Writing's On The Wall

Since the inception (and subsequent boom) of social media, its ability to aggregate and forecast public opinion has become greater and greater. Instead of being the also-ran to traditional polling and public surveys it once was, social media has risen through the ranks to become, pretty much, the go-to tool in figuring out whatever the hell it is that the public love, hate or find moderately humorous at any given moment.

Facebook, Twitter, Instagram and their less established chums are now used by sociologists as an easy way to discover how we all tick. They're so simple to use that the process of data farming has boiled down to using third party software to automatically see how many hundreds of thousands of people have said what, and what they've tended to say it about. This means that corporations and scientists alike now use social media as their first port of call when working out their science-y and market-y stuff.

social media studies

Social media, in other words, is awesome. But beware: the data we so often see quoted in scientific journals, newspapers and smarmy tech blogs isn't as infallible as your friendly social media guru would have you believe. In fact, Derek Ruths - a professor at McGill University and an active researcher of social media - has suggested that a large chunk of the data he is employed to collect is inherently flawed, and the entire system is in need of across-the-board refinement. In a column in the popular and creatively named scientific journal Science, he detailed many potential reasons for this, most of which make perfect sense when you take a step back and actually think about it.

The first of many problems is that our online posts tend to be far more exaggerated than what we say in real life. If you're unsure what I mean by this, consider how many times you've actually been audibly guffawing and straining your eyes through tears of laughter when typing out the acronym 'LOL'?

Ok, fine, so let's just disregard acronyms when accruing data. But consider the recently prominent debates about the extent that our online comments can get us in trouble with the law (if you have an aversion to discussions of rape threats, do not click this link). The entire case rests on the notion that the comments a Facebook user made on his wall were horrifically exaggerated for comic/shock effect. In other words, there was an arguably massive gap between the writing on his wall and the thoughts that were in his mind.

Many studies don't take this into account.

There's more. Some fail to consider the respective demographics of different social media platforms. Trawling through Instagram will bring you the voice of the younger generation, while Facebook's users are becoming increasingly middle-aged. Google+ is mainly inhibited by no-one, and Pinterest is populated by an army of wealthy women. It's why I love using it to pick up chicks.

social media studies

Like political parties, different social networks vary by demographic, status and social outlook. If a study fails to take this disparity into account, it is irrecoverably flawed from the beginning and its results are tainted almost beyond use.

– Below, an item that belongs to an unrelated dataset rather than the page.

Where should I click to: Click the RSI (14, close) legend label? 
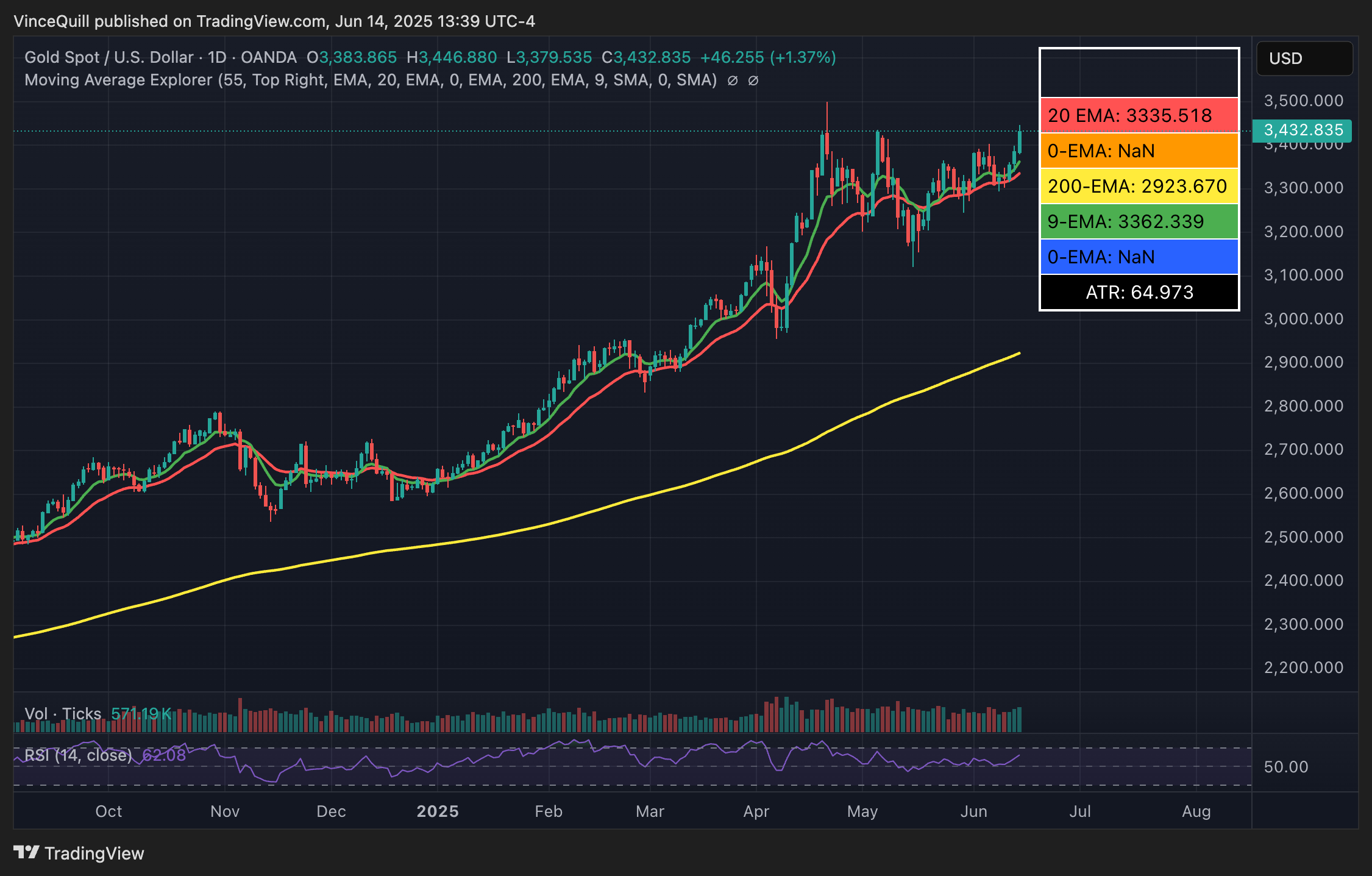[x=77, y=755]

Another problem is that the source of some media research is strangely ambiguous (who conducted the analysis, their motivations, where they looked, etc). This raises the question of whether corporate interest is at the centre of even the most seemingly innocent of data announcements, which makes it difficult to completely confirm that certain social media based studies are entirely without corporate or personal bias.

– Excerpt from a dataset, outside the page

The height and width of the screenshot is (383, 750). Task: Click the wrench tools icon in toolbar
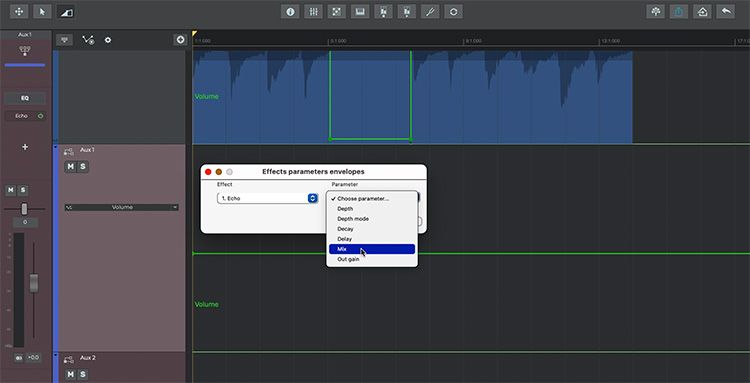point(430,11)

The way in which these factors influence studies is so subtle that it is difficult for peer reviewers to even spot irregularities when they do occur. According to Professor Ruths, though, they're definitely an issue.

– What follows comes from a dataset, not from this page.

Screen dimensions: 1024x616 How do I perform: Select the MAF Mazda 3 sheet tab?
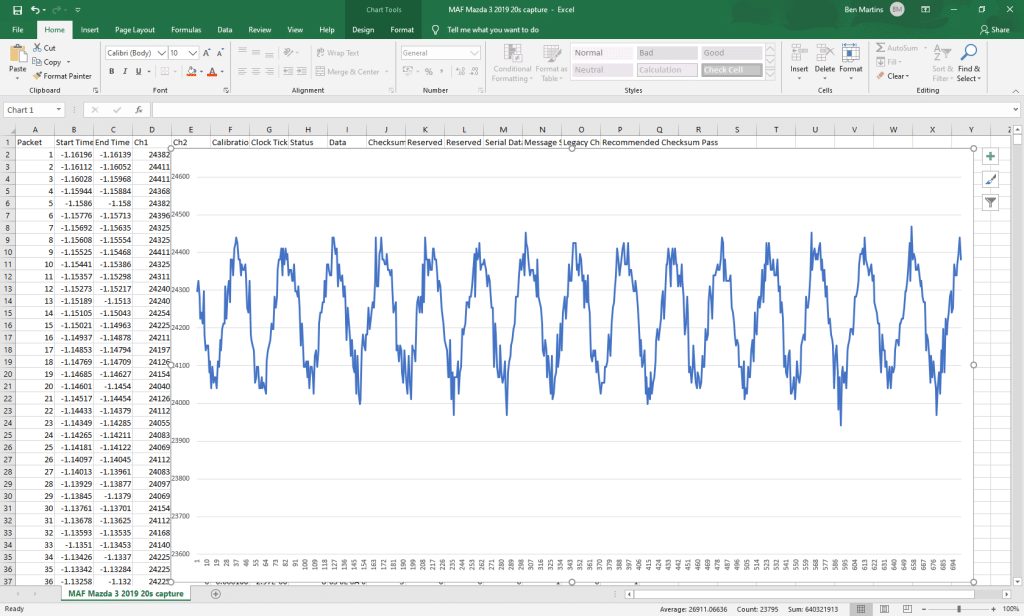pyautogui.click(x=125, y=593)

“Mounting evidence suggests that many of the forecasts and analyses being produced misrepresent the real world.
“These papers are no longer just circulating among academics...[perhaps] we’re hurting the field by trying to move it forward too quickly.”

Another key problem mentioned is that the platforms themselves can skew data in unpredictable ways. The National Post, which provided the quotes for this article in a thorough and interesting article, gave the example of Google using the auto-corrected versions of Google searches in its data instead of what we actually type, subtly skewing their statistics. Other social media platforms have different quirks, and unless we learn to take each of these into account, data garnered through social media will always be at least somewhat tainted.

Researchers seem to be ignoring these issues, which is turning Professor Ruths' warning that we are killing the field by trying to advance it before we are ready into a self-fulfilling prophecy.


Neither this research nor I are suggesting that social media trends should be completely ignored from this point onwards. In fact, I've created many articles which were based on research conducted through social media, and I stand by each of them. Right now, though, social media is a relatively new public speaking platform that the guys who collect data haven’t yet completely learnt to utilise.

In the words of Professor Ruths, there is “incontrovertible evidence that there is a strong social signature in social media data that we can use to gain insight. But there’s a big difference between saying it’s in there, and we are able to get it out.”

In other words, it is without doubt that social media has the potential to be an incredibly accurate and powerful polling tool. Techniques for farming its data are always improving, and pollers' tactics are getting more refined by the day. For now, though, we should take the social media studies we do see with a whole nugget of salt.

To learn about this issue in more detail, check out the original source here. It’s an interesting, eye-opening read, and well worth ten minutes of your time.

Emile is a postgrad from the University of Saint Mark and Saint John. He’s hoping to break into journalism or publishing, and won’t stop blogging until he’s managed it! Follow him @EmileAtSMF.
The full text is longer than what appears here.